3. Children should feel proud of their values.
You defend only what you are proud of. They should learn to say no to many things that they know will not benefit them, even if that makes them feel rejected.
This is achieved by giving reasons to children and living those virtues. Why does a child become a fan of a football team? Because he sees his father rejoicing, suffering, and having a good time with that team. For a child to become a Christian, he must see his parents living a Christian life.

4. Parents must know their children well.
Trust between parents and children is needed so that children can tell their concerns about what they experience every day. For this, there is no better time than during dinner. Of course, without television.
Many parents don't get to know their children because they've never had serious conversations about what love, joy, or faithfulness are. This is a great time to talk to your children and bring up their accomplishments, struggles, and problems.

5. We must not overprotect.
Protecting children is the duty of parents. Overprotecting can have dire consequences. Preserving children from assuming responsibilities will cause them to feel insecure when facing their obligations. This can generate a lack of self-esteem. A person who is not demanded is a person who is not valued, and he will not feel loved.

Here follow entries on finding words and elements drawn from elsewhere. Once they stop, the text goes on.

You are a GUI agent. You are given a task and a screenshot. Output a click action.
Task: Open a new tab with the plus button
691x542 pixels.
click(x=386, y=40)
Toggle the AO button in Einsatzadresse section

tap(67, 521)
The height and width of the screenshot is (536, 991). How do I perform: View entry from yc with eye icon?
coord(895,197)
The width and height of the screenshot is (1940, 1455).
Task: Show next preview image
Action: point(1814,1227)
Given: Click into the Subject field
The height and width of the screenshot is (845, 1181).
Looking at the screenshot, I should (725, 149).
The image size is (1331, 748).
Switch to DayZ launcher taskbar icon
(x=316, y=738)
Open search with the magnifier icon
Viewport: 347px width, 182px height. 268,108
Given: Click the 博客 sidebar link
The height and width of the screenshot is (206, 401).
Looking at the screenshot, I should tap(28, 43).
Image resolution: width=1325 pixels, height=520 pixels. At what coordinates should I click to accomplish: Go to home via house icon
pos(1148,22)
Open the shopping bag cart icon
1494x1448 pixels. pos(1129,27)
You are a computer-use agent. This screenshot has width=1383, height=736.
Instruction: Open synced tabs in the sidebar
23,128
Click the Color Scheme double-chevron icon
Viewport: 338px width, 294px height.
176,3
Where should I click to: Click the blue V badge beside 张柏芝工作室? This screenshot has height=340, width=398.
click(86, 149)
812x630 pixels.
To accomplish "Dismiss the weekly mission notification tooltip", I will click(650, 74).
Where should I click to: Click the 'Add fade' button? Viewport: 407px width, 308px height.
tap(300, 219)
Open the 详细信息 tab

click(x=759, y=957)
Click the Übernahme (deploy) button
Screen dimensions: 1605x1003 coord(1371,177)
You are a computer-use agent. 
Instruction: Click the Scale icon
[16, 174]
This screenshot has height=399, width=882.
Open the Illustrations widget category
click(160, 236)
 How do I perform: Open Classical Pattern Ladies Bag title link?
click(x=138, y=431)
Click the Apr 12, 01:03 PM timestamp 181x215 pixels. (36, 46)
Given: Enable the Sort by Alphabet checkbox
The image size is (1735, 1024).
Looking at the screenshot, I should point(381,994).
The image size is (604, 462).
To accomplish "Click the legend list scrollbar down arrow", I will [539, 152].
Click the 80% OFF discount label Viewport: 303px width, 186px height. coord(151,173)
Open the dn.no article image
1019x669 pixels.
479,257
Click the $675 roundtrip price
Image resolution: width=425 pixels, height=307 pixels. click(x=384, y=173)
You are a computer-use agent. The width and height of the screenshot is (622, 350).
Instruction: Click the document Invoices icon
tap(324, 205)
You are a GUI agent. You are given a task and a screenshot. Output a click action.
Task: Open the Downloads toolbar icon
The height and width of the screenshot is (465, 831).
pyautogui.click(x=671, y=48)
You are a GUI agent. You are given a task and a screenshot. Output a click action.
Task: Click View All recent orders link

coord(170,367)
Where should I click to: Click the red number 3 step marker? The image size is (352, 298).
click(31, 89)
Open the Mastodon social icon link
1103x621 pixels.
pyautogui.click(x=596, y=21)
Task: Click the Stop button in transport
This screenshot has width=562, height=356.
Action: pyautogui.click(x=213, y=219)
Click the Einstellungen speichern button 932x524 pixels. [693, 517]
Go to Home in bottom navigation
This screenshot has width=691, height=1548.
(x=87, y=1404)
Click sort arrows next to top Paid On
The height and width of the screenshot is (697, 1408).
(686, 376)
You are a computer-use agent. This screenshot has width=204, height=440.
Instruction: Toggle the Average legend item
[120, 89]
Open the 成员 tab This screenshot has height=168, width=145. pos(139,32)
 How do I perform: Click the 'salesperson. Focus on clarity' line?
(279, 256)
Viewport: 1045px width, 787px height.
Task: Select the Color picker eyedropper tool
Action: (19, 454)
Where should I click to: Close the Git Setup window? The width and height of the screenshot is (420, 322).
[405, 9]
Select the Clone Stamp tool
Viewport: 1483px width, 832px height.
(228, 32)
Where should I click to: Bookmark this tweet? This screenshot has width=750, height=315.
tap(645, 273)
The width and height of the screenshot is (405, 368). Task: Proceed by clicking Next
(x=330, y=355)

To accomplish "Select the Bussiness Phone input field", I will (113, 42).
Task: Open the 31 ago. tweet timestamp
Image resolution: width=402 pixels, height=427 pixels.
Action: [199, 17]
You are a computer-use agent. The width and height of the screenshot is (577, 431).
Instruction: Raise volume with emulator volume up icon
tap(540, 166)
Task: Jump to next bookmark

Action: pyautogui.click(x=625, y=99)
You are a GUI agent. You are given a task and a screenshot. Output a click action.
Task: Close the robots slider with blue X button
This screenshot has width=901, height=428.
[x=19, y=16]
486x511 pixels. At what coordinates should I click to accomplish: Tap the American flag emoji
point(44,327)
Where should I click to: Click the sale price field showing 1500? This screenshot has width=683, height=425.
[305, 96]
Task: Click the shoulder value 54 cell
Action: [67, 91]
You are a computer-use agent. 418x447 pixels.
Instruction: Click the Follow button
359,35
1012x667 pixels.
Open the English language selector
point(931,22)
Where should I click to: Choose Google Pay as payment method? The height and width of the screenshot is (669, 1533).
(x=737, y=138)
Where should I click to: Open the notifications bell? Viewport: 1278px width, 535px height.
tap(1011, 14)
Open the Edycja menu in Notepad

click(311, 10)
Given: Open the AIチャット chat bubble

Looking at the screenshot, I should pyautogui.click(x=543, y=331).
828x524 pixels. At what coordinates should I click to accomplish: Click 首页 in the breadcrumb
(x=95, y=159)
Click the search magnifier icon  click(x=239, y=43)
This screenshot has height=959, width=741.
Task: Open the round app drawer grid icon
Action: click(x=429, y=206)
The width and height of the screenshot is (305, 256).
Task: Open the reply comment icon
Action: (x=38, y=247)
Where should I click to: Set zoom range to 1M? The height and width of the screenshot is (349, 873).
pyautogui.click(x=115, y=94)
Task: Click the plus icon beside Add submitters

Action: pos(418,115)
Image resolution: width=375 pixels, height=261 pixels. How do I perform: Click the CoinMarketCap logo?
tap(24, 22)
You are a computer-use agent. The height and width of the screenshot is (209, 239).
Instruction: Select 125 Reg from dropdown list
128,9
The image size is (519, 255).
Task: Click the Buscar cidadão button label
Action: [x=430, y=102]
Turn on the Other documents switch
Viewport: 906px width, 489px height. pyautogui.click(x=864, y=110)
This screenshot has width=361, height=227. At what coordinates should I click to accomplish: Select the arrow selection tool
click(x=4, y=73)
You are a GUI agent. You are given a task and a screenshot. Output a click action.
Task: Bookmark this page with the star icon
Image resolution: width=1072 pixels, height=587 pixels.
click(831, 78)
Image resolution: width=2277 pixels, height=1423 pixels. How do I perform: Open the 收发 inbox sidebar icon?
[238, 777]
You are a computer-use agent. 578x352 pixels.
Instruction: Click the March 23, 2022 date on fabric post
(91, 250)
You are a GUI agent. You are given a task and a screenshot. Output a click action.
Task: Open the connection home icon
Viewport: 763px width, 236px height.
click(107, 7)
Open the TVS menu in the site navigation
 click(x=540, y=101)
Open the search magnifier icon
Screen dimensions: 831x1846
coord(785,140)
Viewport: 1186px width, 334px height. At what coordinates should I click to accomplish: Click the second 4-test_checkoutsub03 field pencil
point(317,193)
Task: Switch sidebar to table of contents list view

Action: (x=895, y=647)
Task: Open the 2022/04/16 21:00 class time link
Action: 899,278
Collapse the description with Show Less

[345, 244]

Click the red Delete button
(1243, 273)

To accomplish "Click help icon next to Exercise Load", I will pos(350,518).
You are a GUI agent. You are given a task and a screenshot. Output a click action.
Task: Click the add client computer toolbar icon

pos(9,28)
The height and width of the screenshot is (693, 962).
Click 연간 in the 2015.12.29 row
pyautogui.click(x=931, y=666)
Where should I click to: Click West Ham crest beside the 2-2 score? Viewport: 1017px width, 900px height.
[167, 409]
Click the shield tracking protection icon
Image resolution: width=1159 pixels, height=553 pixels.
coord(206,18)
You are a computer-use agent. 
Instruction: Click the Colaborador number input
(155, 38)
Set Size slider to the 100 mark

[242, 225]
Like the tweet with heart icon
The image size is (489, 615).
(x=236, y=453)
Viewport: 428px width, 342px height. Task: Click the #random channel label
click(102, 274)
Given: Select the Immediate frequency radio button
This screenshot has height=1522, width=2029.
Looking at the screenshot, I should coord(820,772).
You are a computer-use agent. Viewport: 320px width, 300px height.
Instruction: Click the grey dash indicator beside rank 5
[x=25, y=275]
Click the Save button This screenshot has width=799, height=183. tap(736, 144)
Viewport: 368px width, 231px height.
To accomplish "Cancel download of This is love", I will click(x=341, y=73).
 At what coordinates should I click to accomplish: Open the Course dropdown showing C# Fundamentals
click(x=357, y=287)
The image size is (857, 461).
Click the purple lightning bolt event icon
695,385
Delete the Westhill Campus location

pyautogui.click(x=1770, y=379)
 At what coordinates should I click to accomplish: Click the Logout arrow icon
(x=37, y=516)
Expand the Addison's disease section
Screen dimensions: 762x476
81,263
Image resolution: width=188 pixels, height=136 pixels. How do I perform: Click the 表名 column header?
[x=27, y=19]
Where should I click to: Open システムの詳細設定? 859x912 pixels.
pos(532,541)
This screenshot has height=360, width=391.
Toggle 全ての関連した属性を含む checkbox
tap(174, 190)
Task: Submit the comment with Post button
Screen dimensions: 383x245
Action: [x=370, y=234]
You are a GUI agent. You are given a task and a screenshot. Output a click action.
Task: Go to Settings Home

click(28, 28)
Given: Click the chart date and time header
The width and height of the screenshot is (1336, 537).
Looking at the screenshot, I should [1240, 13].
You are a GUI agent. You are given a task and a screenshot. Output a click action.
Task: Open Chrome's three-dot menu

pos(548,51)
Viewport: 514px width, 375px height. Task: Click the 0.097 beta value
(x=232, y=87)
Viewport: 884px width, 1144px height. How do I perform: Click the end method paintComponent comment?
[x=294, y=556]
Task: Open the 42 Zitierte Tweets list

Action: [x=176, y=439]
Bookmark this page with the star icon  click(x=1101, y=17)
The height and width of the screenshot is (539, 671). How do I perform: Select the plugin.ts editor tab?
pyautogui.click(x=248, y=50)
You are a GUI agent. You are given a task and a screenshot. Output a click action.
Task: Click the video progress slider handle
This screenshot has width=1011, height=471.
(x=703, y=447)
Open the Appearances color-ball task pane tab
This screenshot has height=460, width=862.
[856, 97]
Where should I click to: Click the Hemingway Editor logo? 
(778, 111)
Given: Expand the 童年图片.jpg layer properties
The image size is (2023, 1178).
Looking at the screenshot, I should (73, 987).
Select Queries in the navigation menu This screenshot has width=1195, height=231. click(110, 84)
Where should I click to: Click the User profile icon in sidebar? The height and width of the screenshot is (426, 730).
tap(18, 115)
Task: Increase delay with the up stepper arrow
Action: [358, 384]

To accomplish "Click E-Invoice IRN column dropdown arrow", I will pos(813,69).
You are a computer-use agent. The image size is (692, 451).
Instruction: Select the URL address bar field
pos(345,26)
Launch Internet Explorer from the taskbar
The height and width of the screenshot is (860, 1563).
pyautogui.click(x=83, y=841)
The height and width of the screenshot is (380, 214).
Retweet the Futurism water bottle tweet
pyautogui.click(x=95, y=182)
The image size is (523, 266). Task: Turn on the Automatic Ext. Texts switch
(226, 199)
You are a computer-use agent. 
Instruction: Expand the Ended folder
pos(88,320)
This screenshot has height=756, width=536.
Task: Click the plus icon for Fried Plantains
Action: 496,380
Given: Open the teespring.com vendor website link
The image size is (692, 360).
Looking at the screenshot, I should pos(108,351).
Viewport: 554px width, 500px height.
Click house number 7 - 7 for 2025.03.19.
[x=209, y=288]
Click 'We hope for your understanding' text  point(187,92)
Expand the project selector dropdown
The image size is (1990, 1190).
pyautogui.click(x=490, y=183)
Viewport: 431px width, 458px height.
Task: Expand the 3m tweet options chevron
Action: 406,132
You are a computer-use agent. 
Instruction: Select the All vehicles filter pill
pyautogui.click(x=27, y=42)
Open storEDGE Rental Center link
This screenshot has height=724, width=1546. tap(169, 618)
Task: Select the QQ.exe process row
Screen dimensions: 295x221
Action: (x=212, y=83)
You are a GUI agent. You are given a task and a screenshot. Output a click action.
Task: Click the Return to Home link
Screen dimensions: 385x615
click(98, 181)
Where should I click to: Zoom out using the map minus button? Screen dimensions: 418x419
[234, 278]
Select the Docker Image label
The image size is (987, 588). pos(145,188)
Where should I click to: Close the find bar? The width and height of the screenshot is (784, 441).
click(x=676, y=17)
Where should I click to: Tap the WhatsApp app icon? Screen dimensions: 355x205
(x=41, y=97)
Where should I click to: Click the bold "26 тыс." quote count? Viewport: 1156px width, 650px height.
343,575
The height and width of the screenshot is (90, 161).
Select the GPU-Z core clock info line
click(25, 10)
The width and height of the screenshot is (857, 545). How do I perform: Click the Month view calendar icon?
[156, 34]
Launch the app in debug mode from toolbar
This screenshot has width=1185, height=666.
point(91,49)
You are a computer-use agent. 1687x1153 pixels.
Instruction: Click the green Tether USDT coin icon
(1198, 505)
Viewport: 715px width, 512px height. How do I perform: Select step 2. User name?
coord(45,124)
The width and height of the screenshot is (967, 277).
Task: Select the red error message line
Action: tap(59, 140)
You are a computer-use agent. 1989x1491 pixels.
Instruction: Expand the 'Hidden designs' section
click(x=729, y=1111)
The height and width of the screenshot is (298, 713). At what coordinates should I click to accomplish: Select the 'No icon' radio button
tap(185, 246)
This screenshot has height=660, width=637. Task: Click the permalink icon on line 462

6. They should feel loved.
Parents should tell them 'I love you' and not only when they are children, but throughout their lives because that fills the child with joy and gratitude.

7. Educate in sobriety.
The key question is, does my child need this? I'm sure you've all heard this phrase, "It's just that all my friends have it." This is the perfect time for the child to compete against a hostile environment.

8. Prepare them; they will be attacked and persecuted for being faithful to their Christian principles.
They must be taught that, sometimes, they may be rejected and misunderstood. But there is a silver lining to this. The attacks will reinforce the values of these children, who will feel even more proud of who they are.